On Fox News Channel yesterday, Tucker Carlson was chatting with host Harris Faulkner about the high rate of obesity among the jobless. The rest of us know exactly why this is so, but Tucker flailed and parsed and flailed some more in an attempt to find an upside to being poor or out-of-work or both. After all, America is awesome for the poors.
Too bad nobody at FNC had a very large fish handy.
Tucker began by blaming this on the Obamas: the president's economic policies colliding with the First Lady's efforts on health and fitness. Regarding the economy, it's always difficult to pinpoint one person who gets the credit or the blame for the economy, depending on where it is, but since Tucker is ostensibly blaming the president for unemployment, then logically the president should also get credit for reducing unemployment from 10 percent in 2009 to 6.3 percent as of last month. The president should also get credit for adding 2,500,000 jobs; he should get credit for ending the recession and creating 10 consecutive quarters of economic growth; and credit for shepherding the Dow from around 6,000 to a record high of roughly 16,000.

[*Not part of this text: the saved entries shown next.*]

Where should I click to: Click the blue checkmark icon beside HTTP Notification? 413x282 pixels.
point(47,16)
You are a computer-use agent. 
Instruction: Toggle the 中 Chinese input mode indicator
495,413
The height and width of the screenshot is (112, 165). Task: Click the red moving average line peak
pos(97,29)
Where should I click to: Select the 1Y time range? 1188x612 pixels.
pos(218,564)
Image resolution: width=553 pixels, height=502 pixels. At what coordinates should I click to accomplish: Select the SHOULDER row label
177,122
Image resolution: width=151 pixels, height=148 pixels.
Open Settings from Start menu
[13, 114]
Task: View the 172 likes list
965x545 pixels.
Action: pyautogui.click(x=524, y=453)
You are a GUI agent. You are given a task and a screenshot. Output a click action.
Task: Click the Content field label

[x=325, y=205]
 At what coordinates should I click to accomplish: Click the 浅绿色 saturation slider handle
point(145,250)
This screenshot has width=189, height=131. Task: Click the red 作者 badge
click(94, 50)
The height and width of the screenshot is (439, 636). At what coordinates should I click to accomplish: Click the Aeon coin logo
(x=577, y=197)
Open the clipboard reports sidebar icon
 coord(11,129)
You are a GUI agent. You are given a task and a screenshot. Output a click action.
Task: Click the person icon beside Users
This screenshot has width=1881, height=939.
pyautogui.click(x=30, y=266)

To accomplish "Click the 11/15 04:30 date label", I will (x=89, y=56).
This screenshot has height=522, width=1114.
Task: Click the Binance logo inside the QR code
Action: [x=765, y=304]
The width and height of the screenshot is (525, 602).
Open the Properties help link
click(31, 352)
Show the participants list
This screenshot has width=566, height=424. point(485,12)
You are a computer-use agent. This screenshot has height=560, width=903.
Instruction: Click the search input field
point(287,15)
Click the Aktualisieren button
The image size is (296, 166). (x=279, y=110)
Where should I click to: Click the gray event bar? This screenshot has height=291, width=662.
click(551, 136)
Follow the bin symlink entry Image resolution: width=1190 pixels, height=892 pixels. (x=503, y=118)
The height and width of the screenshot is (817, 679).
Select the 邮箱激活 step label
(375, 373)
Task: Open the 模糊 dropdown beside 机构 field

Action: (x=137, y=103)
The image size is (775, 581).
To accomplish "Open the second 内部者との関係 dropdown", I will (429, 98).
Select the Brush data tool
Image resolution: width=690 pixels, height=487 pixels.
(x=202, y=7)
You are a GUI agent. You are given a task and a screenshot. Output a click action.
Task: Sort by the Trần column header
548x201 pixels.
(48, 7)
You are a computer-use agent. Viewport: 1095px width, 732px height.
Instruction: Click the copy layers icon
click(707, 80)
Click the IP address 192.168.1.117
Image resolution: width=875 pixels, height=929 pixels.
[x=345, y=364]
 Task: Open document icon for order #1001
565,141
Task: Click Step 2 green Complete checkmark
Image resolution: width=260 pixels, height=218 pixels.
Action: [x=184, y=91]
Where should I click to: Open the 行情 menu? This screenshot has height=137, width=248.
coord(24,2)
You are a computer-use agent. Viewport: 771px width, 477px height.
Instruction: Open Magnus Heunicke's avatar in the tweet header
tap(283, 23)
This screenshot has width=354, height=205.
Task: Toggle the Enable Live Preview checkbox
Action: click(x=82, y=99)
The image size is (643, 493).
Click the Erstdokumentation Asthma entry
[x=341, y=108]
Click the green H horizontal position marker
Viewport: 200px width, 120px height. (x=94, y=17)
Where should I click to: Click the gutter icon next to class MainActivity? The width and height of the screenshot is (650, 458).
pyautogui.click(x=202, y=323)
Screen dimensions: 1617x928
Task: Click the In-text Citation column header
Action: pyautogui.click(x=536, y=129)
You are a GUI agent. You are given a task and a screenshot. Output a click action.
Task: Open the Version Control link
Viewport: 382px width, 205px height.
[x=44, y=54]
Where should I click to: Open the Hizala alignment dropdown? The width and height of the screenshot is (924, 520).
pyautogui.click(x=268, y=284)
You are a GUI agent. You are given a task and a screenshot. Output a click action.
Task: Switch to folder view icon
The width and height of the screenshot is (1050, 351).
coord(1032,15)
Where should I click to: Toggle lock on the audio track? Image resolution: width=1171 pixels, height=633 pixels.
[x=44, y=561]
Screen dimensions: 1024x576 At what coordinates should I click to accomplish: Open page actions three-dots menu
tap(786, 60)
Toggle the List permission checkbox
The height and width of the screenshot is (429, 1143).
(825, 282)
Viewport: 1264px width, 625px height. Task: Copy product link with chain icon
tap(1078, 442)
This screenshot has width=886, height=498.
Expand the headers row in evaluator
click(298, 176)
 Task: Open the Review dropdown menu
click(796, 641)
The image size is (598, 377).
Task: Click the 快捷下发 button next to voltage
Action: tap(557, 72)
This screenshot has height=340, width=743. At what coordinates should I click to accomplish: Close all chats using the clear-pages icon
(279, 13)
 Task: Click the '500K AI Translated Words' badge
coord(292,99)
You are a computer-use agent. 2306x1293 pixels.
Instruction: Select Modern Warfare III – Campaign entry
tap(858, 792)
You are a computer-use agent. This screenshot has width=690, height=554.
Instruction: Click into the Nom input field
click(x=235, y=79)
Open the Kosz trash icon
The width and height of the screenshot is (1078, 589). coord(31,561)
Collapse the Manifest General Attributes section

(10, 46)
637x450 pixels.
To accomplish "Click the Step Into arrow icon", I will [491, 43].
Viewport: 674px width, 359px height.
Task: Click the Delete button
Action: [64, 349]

“All of us should be happy about one thing, and it’s that for the first time in human history you have a country whose poor people are fat. So this does show this sort of amazing abundance,” Tucker said.
Faulkner was noticeably alarmed by Tucker's analysis, exclaiming, “What?”
“For the last however many millennia, poor people starved to death. And this is a country that’s so rich, whose agriculture sector is so vibrant and at the cutting edge technologically, that our food is so cheap, poor people are fat! I mean, I don’t know. We shouldn’t take that for granted.”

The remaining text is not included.